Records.
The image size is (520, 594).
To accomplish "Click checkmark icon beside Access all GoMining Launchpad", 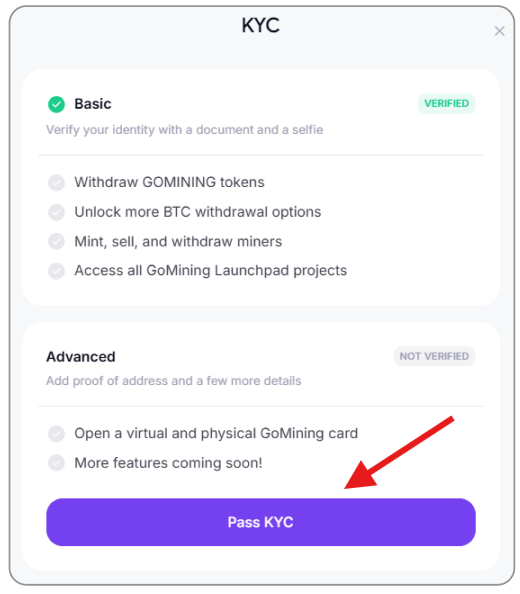I will point(56,271).
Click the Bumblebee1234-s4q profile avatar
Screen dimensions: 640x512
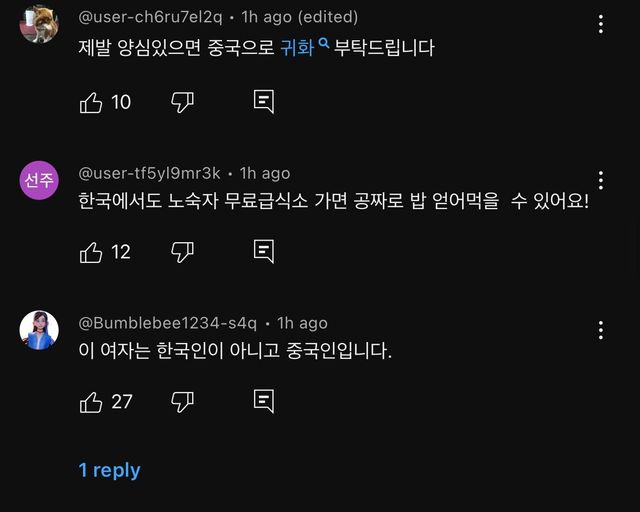(x=39, y=330)
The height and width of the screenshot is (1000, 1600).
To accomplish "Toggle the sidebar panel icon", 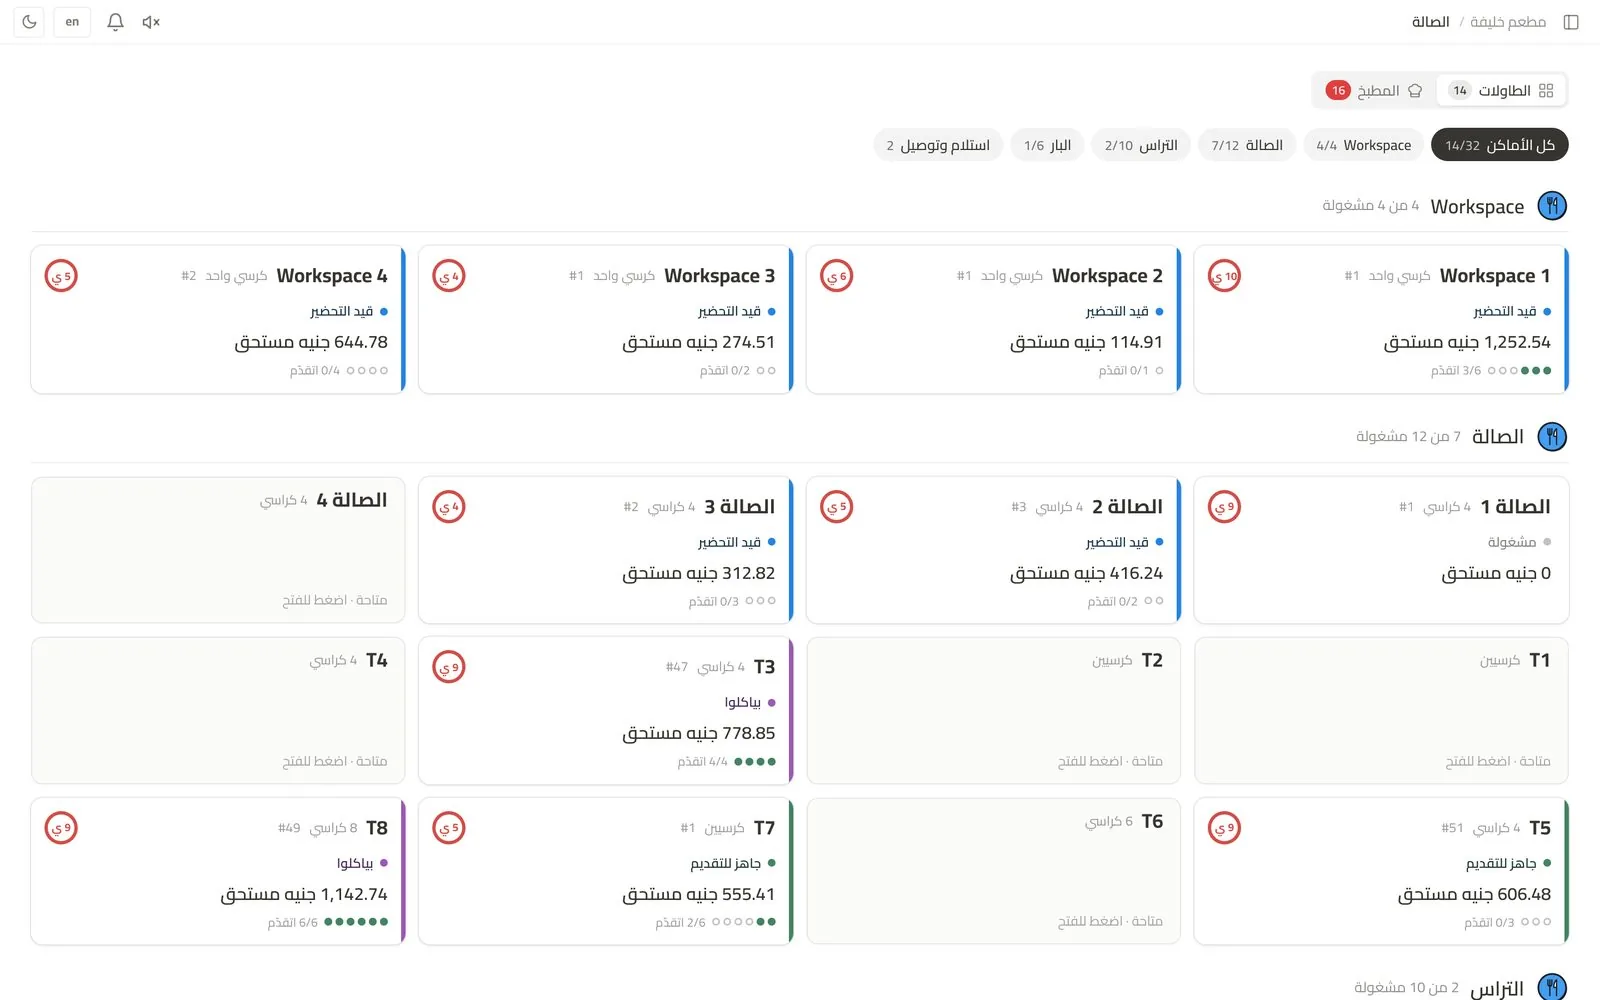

DIRECTIONS FOR THIS TASK.
Reproduce the material word for word, from the line containing "The height and" to the end of the material. Leave the pictures out.

FINAL RESULT.
The height and width of the screenshot is (1000, 1600).
To accomplish "Toggle the sidebar panel icon", 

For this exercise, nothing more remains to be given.